▸ **Exercise prompt**
The answer should be each line of the records that contains the word "height"; please copy them all.

-*-

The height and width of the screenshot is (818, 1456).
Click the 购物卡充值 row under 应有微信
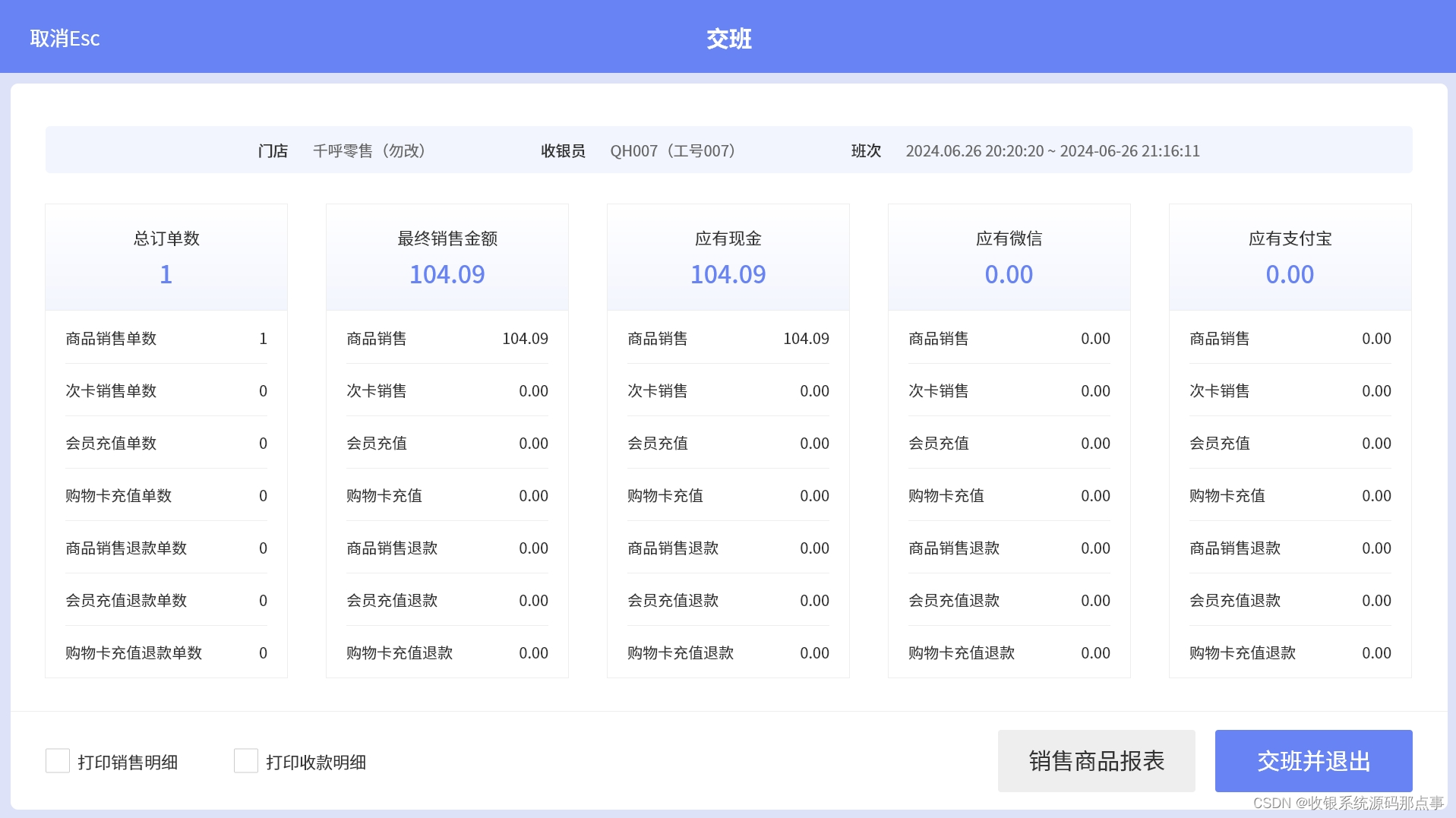point(1009,495)
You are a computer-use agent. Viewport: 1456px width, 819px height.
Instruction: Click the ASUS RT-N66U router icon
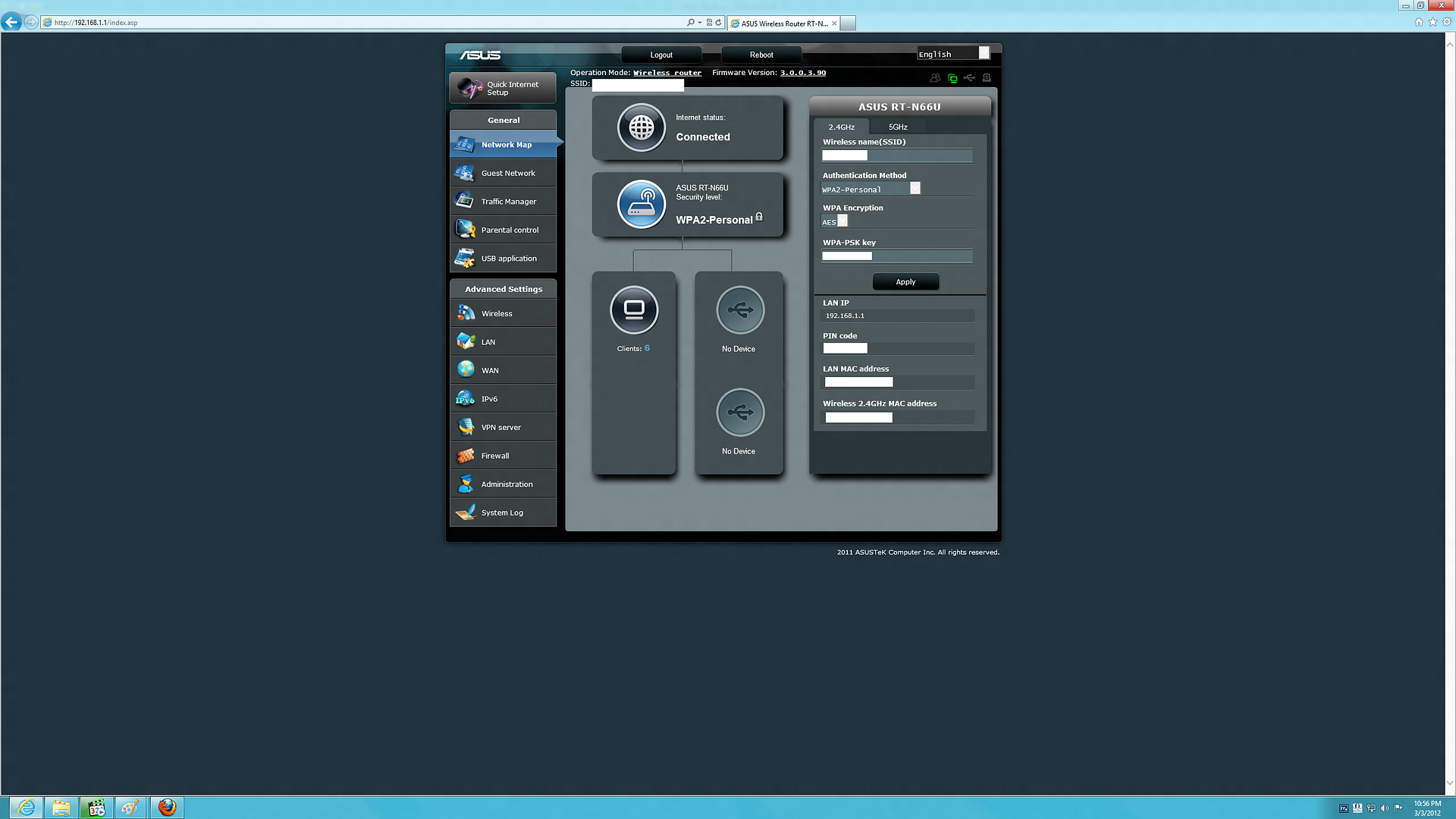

-*-

▸ **Result**
The height and width of the screenshot is (818, 1456).
You are a computer-use agent. Viewport: 1456px width, 819px height.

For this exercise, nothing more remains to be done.